Copy out each line of the records below that contains the word "what", with case counting.
= = = = = = =
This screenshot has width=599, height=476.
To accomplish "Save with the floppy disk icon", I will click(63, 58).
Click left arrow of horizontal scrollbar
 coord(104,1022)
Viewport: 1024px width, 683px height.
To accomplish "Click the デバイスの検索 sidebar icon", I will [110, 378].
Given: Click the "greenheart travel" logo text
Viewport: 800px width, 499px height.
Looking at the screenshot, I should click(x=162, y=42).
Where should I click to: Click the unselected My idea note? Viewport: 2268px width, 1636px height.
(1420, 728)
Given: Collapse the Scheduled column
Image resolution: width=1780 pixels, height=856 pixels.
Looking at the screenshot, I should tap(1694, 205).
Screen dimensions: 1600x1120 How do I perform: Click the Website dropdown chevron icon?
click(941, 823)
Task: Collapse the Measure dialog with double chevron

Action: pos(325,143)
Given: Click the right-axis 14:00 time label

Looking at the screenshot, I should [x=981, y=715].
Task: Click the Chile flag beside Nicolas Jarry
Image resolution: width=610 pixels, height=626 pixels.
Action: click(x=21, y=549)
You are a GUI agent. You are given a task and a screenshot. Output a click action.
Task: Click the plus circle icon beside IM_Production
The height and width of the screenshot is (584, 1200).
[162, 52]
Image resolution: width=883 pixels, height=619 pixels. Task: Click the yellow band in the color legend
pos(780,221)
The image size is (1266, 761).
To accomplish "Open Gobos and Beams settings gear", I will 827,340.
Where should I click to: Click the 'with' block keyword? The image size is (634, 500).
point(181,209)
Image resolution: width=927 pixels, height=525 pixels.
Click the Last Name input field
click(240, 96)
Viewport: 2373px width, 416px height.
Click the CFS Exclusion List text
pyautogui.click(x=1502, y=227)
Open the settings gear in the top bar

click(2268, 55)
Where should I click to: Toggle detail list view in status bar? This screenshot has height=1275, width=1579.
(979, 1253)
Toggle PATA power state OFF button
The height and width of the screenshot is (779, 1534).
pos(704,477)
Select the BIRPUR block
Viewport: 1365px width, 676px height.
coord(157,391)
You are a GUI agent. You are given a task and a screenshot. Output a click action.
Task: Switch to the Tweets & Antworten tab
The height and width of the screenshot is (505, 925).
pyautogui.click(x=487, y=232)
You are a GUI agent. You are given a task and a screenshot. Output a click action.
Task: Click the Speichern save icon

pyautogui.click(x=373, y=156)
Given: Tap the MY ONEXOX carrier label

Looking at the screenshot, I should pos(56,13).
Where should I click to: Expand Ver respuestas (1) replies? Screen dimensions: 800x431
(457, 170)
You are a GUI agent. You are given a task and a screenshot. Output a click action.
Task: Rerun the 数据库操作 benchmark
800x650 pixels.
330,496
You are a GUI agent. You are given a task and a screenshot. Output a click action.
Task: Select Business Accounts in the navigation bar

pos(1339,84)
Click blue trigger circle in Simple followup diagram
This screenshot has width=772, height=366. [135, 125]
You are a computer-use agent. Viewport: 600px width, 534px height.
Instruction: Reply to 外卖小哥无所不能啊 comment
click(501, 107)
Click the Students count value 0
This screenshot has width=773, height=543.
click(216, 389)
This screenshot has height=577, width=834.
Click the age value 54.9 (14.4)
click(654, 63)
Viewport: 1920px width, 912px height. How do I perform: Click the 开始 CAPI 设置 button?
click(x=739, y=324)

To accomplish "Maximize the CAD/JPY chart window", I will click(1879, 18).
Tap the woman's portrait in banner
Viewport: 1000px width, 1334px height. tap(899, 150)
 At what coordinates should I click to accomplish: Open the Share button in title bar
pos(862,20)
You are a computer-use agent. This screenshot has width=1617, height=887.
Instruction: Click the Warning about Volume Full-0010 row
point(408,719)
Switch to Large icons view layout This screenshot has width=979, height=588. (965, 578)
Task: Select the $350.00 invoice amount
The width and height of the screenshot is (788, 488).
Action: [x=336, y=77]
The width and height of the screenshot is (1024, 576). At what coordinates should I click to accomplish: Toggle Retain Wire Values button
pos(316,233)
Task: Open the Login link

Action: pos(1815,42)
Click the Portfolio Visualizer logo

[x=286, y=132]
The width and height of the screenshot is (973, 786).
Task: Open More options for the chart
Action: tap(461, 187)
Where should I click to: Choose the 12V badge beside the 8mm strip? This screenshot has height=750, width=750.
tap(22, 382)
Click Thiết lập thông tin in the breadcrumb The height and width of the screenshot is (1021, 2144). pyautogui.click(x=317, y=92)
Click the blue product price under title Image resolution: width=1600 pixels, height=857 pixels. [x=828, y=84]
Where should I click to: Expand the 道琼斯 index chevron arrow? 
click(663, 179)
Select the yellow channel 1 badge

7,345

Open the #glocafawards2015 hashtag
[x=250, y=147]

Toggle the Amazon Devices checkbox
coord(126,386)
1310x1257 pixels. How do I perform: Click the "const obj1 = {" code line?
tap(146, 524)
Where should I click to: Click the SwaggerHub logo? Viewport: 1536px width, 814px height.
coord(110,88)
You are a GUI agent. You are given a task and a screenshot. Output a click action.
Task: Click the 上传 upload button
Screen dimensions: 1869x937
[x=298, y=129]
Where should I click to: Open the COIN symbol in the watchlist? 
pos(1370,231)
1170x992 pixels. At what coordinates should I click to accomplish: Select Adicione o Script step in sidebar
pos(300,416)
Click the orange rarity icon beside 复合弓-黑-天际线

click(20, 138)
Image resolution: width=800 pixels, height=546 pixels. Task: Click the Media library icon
= = = = = = =
◆ Expected output ◆
 At what coordinates should I click to accomplish: Open the Share button in title bar
The width and height of the screenshot is (1024, 576). At what coordinates should I click to accomplish: Toggle Retain Wire Values button
1170x992 pixels. At what coordinates should I click to accomplish: Select Adicione o Script step in sidebar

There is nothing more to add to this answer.